Companies — registered in Qianhai and meeting certain criteria — are assessed on a preferential tax rate of 15 per cent, compared with the conventional 25 per cent. Qualifying individuals are assessed on a 15 per cent rate against the standard 40 per cent.
“HKEx is a listed company and it would enjoy the tax benefits by setting up the company in Qianhai,” another source said.
Li said in January that the mainland commodity futures market was dominated by financial firms that traded commodities futures and settled in cash only.
The end users, such as manufacturers who need to settle with the physical metals for use in production, mainly trade in spot deals and not the futures markets.

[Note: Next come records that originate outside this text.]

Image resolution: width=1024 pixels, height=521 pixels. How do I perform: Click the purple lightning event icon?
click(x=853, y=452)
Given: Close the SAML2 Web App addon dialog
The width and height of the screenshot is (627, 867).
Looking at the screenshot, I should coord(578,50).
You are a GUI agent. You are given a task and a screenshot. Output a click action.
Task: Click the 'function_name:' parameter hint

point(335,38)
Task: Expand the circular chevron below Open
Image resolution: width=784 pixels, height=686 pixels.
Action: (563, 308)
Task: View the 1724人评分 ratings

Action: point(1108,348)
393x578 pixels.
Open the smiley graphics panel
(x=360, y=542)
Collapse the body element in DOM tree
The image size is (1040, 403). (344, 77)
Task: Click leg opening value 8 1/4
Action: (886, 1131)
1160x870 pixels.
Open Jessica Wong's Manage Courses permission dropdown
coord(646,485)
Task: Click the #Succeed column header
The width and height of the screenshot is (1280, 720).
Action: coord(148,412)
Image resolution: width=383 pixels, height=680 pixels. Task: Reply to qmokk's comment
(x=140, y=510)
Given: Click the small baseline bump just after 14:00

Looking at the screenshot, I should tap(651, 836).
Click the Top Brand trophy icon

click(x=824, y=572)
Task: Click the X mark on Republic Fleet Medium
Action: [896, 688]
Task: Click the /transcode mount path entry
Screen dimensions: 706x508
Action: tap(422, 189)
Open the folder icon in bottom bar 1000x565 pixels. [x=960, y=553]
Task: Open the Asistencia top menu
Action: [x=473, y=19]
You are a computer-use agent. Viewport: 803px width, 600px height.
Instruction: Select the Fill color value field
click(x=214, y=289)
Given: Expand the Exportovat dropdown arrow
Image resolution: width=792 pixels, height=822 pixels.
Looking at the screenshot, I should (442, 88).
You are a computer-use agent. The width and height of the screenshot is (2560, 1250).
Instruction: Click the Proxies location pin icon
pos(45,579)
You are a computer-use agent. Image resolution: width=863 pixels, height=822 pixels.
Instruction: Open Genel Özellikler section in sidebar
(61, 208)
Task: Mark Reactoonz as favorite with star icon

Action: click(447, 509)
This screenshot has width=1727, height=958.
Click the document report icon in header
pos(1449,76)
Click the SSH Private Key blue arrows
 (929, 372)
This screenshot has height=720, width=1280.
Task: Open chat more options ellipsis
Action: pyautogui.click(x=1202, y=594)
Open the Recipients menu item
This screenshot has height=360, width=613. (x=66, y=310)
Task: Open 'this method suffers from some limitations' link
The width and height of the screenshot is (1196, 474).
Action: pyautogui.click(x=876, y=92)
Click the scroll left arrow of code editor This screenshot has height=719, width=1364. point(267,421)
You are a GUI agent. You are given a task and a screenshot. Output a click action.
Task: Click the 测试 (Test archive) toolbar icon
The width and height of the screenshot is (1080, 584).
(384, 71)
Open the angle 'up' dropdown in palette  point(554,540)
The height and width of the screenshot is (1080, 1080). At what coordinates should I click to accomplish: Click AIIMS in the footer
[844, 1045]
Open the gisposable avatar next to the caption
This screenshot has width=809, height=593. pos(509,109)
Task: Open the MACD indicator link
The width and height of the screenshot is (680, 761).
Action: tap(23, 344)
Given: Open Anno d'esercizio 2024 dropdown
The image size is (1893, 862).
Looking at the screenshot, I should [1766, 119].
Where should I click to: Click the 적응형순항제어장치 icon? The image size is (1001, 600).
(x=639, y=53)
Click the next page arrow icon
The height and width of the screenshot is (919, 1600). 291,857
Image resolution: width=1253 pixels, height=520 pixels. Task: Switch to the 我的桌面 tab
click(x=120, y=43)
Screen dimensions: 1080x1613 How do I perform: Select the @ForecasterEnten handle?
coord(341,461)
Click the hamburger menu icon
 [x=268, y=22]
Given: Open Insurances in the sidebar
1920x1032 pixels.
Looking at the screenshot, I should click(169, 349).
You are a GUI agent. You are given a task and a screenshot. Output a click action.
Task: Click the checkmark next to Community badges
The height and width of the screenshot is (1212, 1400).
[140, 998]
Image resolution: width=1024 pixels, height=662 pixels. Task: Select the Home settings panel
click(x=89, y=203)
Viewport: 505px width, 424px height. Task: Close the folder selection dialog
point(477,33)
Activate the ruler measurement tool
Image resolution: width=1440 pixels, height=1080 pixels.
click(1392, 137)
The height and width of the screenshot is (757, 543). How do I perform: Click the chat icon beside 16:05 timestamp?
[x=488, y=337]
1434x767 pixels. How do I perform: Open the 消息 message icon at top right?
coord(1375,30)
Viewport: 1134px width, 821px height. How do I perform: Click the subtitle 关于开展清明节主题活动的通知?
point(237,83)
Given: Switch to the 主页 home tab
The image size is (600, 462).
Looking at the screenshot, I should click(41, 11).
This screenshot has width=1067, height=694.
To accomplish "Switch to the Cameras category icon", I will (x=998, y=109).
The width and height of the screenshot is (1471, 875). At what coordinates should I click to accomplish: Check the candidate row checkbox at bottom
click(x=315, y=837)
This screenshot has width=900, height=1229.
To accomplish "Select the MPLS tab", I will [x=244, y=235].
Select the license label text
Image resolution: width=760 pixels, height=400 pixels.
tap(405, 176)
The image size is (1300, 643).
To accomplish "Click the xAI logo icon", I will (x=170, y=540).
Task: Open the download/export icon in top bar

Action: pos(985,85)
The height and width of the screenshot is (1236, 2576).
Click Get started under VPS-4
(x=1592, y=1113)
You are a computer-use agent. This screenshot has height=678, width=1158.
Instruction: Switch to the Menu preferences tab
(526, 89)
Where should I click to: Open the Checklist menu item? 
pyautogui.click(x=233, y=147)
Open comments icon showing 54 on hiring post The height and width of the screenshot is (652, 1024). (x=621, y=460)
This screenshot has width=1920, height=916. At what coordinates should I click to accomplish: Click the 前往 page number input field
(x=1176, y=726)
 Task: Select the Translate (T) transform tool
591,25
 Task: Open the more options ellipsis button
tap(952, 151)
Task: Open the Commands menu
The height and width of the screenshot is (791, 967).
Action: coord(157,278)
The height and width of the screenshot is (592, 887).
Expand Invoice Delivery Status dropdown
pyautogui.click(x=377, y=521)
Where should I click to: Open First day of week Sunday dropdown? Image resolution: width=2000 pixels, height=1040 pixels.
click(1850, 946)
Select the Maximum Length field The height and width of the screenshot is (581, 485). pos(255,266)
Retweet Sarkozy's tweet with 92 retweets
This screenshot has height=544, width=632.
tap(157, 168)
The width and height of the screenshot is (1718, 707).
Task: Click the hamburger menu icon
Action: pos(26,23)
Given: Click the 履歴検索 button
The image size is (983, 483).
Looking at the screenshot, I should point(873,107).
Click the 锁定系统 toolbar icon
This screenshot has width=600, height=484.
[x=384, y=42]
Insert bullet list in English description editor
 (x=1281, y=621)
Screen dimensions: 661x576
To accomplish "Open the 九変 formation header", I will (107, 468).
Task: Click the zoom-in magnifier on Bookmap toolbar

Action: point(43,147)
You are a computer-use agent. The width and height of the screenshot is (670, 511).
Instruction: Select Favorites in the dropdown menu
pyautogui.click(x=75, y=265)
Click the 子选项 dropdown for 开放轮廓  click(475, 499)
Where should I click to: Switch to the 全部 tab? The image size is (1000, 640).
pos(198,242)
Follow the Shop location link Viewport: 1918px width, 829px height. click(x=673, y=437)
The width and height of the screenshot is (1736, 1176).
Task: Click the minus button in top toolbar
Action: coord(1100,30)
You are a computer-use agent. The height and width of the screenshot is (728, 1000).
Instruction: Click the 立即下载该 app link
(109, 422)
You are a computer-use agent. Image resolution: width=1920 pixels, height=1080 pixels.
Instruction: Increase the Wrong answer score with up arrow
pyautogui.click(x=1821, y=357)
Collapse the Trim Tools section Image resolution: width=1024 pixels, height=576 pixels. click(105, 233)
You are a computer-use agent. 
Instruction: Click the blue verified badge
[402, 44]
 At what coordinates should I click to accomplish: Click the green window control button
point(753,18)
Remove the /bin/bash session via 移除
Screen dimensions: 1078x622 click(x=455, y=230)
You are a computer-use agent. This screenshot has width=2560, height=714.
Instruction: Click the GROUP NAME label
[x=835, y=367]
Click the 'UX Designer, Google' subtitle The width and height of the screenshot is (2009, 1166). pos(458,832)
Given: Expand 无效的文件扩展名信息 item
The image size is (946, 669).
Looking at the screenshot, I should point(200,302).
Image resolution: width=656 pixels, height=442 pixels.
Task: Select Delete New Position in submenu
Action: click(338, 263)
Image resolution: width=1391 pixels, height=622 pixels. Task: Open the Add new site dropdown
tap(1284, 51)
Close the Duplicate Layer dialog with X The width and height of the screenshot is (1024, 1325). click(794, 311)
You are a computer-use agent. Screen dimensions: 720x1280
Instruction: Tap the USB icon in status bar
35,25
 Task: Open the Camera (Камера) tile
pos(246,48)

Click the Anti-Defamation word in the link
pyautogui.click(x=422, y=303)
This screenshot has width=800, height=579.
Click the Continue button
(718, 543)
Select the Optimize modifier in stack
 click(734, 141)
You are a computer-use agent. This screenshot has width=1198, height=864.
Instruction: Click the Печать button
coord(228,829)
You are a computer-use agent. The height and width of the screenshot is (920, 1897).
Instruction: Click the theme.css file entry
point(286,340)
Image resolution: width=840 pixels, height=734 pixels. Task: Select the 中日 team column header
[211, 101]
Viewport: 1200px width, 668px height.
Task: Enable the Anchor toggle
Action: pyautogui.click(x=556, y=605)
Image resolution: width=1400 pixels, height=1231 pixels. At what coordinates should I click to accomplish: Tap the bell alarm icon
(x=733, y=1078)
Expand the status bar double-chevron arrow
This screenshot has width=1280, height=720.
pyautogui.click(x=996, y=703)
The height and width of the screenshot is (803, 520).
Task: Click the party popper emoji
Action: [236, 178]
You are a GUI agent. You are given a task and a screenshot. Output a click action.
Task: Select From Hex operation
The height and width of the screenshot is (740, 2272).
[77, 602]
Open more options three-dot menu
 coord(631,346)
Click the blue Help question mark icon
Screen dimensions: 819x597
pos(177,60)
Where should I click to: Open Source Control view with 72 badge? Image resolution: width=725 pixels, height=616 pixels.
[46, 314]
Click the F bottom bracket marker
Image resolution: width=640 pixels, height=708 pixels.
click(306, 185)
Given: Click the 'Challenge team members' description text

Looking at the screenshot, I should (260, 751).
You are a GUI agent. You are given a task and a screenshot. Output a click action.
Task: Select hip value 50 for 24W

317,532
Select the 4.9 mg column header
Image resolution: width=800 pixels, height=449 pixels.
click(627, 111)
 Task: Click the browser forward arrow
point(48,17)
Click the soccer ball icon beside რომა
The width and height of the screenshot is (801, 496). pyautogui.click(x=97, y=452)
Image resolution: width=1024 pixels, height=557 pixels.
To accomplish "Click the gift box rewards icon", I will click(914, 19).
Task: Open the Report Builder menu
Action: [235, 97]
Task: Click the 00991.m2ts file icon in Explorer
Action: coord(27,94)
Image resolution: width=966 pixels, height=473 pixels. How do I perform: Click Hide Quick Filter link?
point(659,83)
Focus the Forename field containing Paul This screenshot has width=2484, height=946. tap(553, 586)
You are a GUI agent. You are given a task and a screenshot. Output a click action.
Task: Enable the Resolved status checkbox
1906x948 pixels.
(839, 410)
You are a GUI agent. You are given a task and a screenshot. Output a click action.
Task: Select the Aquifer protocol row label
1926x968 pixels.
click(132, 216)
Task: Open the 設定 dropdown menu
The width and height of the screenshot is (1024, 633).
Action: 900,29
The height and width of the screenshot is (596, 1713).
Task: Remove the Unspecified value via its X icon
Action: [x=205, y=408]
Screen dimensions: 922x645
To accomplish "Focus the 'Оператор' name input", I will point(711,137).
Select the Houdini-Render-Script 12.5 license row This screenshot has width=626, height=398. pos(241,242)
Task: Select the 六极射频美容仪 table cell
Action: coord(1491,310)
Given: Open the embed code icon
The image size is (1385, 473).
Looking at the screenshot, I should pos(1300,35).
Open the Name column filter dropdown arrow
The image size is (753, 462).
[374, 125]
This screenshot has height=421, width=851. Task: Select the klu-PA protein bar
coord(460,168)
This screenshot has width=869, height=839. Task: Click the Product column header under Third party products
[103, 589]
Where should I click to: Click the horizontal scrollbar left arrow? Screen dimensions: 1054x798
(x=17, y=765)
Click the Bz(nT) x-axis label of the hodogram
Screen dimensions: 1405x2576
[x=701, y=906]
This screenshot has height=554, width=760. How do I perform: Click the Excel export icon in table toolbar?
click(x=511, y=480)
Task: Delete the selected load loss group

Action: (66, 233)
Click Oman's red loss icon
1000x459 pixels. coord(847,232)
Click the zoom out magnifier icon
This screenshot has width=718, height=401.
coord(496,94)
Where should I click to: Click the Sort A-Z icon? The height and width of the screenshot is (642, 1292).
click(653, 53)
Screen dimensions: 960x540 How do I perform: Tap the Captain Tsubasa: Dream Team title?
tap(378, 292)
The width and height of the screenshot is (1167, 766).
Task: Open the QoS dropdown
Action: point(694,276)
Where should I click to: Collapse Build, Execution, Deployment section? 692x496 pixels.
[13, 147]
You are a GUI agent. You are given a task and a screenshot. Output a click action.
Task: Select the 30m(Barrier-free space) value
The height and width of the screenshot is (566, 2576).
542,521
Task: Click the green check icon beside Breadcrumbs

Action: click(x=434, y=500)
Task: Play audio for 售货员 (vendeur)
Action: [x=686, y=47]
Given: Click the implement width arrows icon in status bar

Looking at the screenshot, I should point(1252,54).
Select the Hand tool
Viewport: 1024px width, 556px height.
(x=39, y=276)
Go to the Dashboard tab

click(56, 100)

“The HKEx platform will attract all players. We are exploring the establishment of spot commodity trading on the mainland supported by warehousing and a financial platform,” Li said in January.
HKEx, which operates the local stock and futures markets, bought the London Metal Exchange, the world’s biggest metals exchange, in 2012 as a way to expand into commodities.
The exchange on Thursday will hold its annual general meeting with local fund manager Edward Chin Chi-kin and the head of a London metal trading firm, Apurv Bagri. They will seek shareholder backing for seats on the board. The HKEx board has supported Bagri because it wants a representative with metal-market knowledge.
Besides the two local exchanges, HSBC, Bank of East Asia and Credit Suisse are also going to have their joint-venture brokerage firm start operations in Qianhai this year. Additionally Hang Seng Bank will set up a joint-venture fund house in the special economic zone.